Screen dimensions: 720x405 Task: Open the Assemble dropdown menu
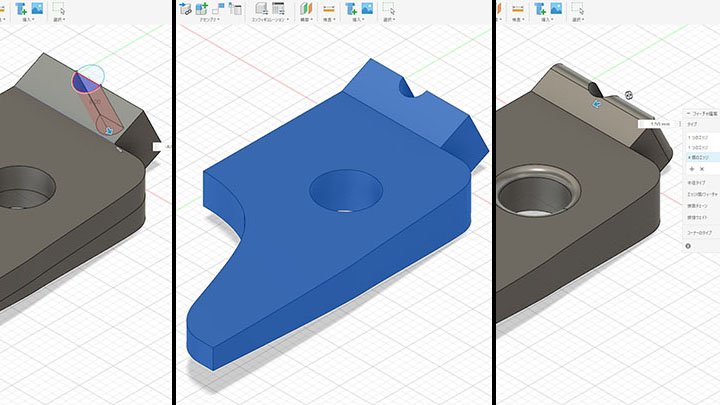[x=209, y=19]
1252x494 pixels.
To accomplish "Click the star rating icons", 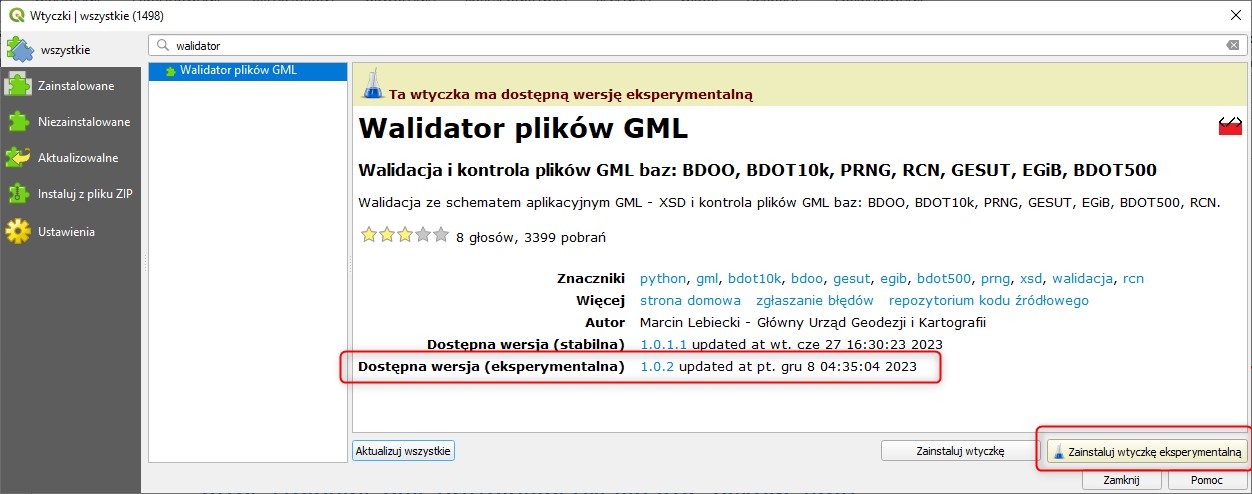I will (x=404, y=236).
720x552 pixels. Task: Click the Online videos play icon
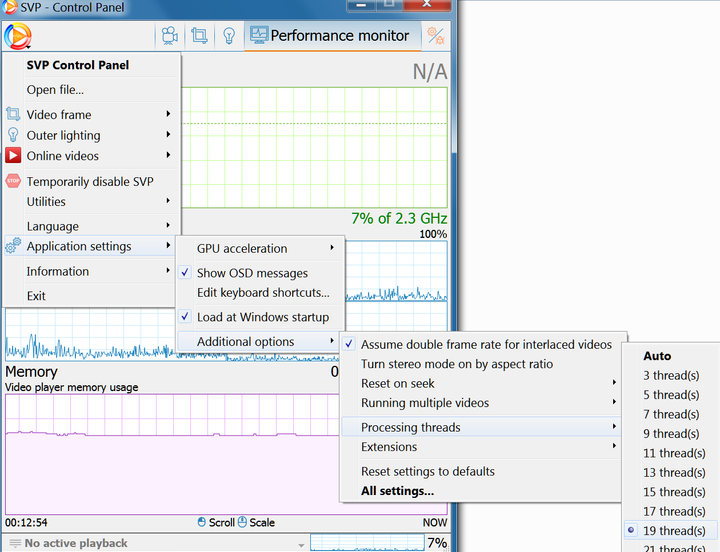click(13, 156)
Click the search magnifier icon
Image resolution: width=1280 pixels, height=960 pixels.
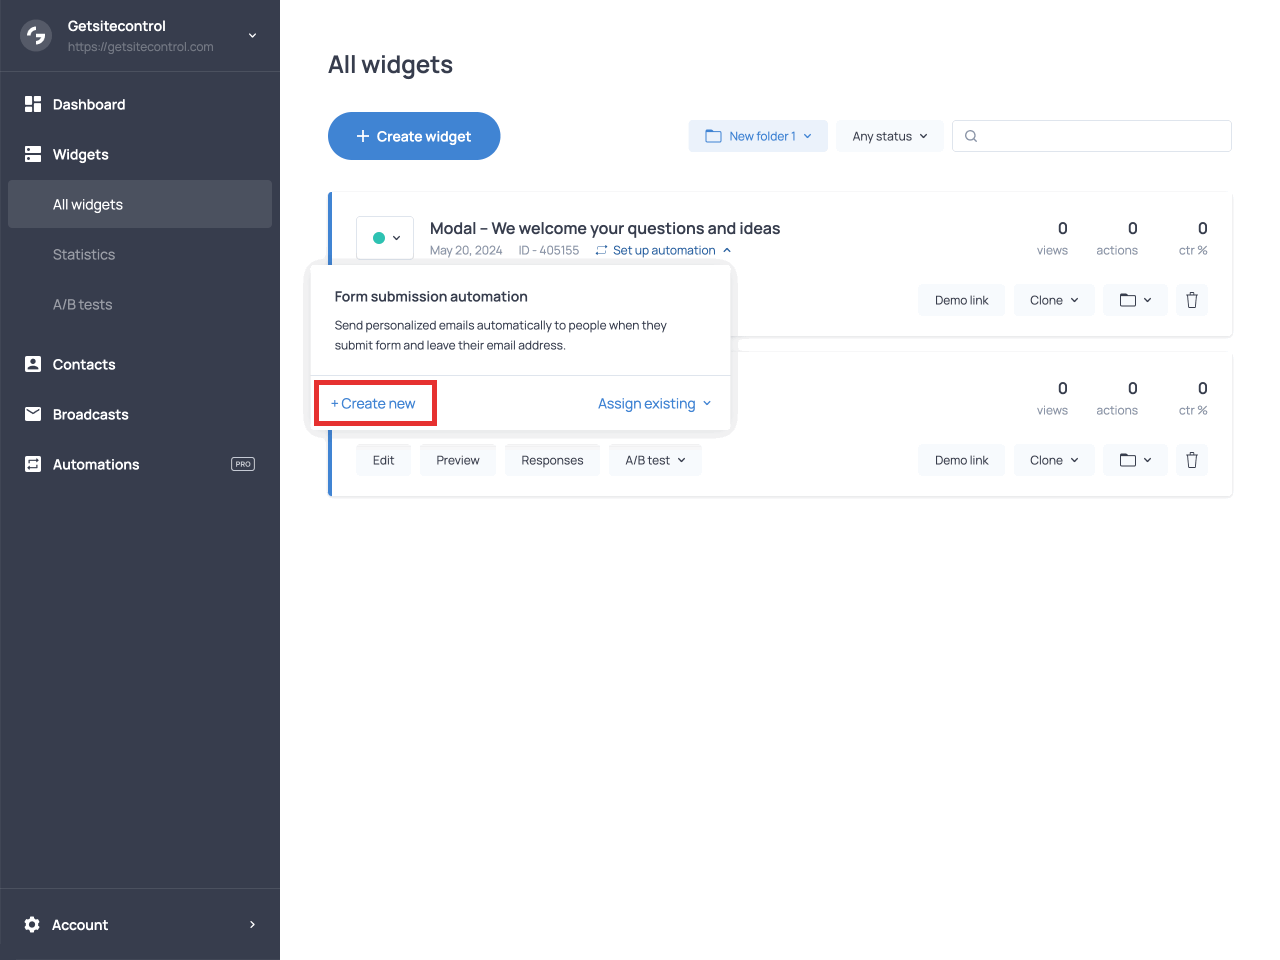970,135
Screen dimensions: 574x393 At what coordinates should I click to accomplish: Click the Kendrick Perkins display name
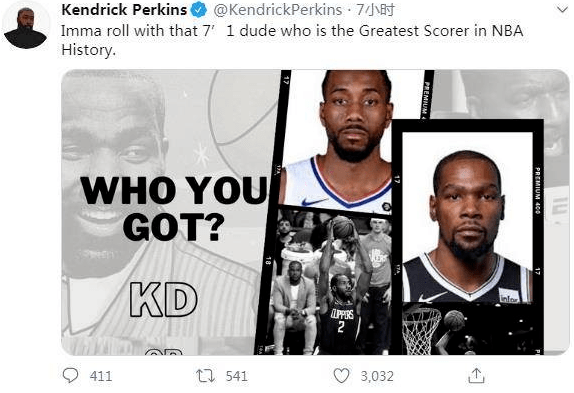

Work instructions -> Write out again, exactly, each line from the one with "Image resolution: width=1280" to the end of the entries. No pictures go in.

Solution ->
Image resolution: width=1280 pixels, height=960 pixels.
970,135
Screen dimensions: 574x393 At what coordinates should I click to accomplish: Click the Kendrick Perkins display name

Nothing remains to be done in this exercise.